Description of the task:
In the passage on flame spray pyrolysis, what size are the primary particles?

Flame spray pyrolysis for the synthesis of nanomaterials
The Flame Spray Pyrolysis process (FSP) developed at LEEL is a continuous flow gas phase synthesis method used for the elaboration of nanoparticles under the form of dry nanopowders. This process is based on the flash-evaporation of a solution made of precursors dissolved in a combustible solvent, sprayed as a droplets aerosol into a combustion flame (pilot flame). In the gas-to-particle reaction path, burning of the solution vapour leads to the formation of a high temperature reaction medium (synthesis flame), where the homogeneous nucleation of the primary particles is achieved by the cooling of the gas phase when leaving the burner vicinity. During their transport to the filter as a dry aerosol, primary particles (<10 to ~ 100 nm in size depending on the conditions) collide and form small hard aggregates and large soft agglomerates finally collected as dry nanopowders.

Dataset records:
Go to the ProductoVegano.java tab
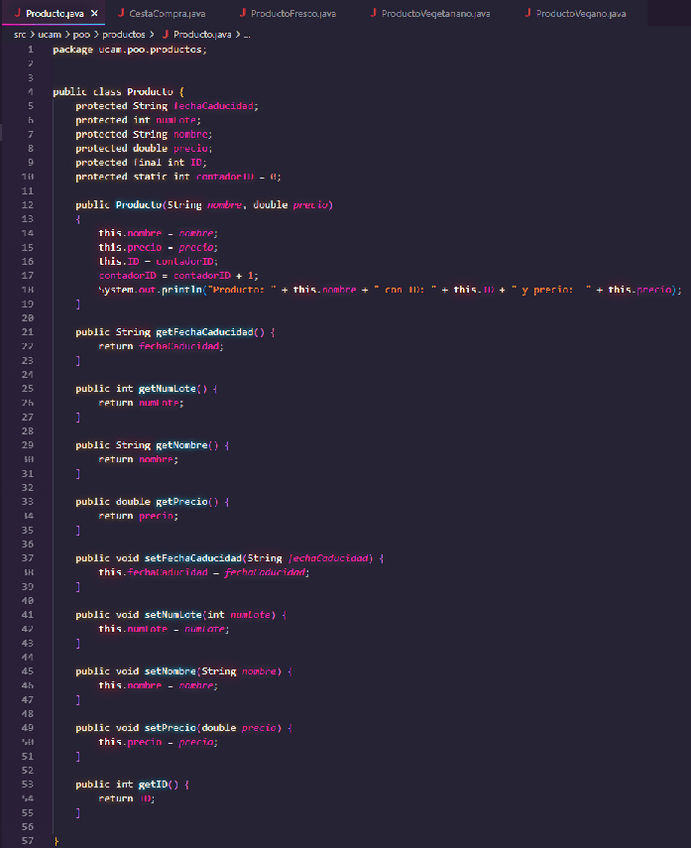point(580,13)
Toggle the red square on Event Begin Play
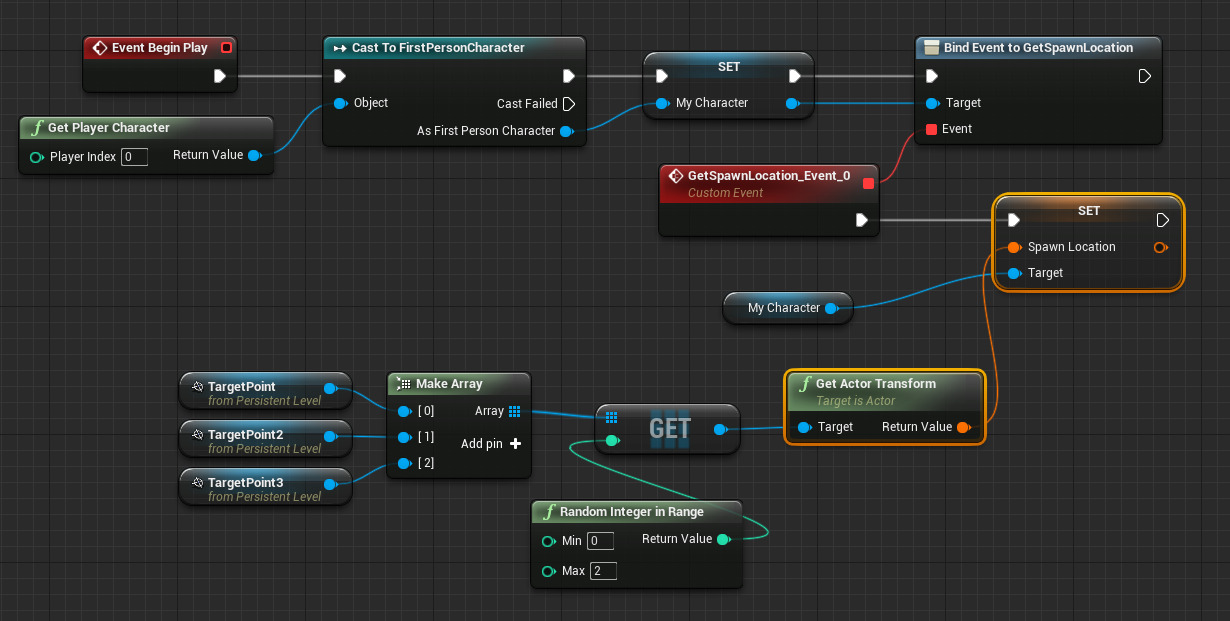The height and width of the screenshot is (621, 1230). tap(227, 46)
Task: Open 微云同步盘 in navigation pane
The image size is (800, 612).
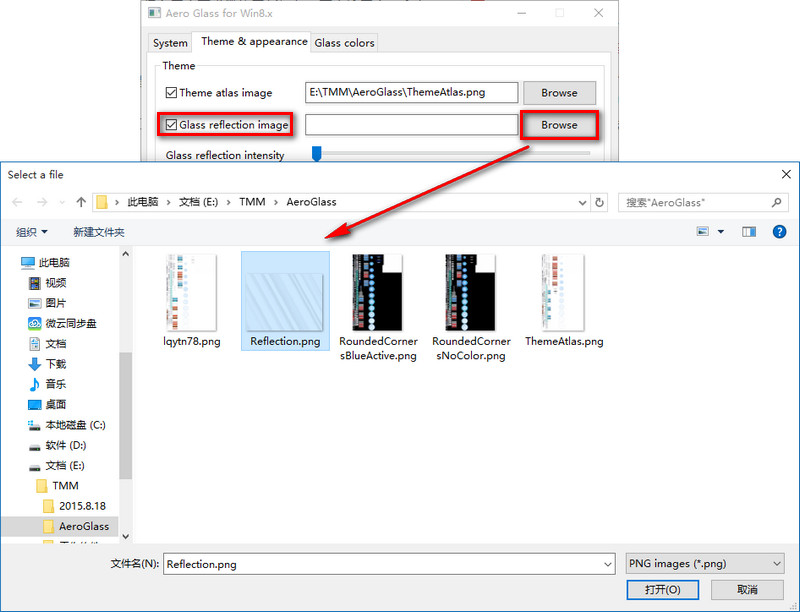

Expected answer:
From under 10 nm to about 100 nm, depending on the conditions.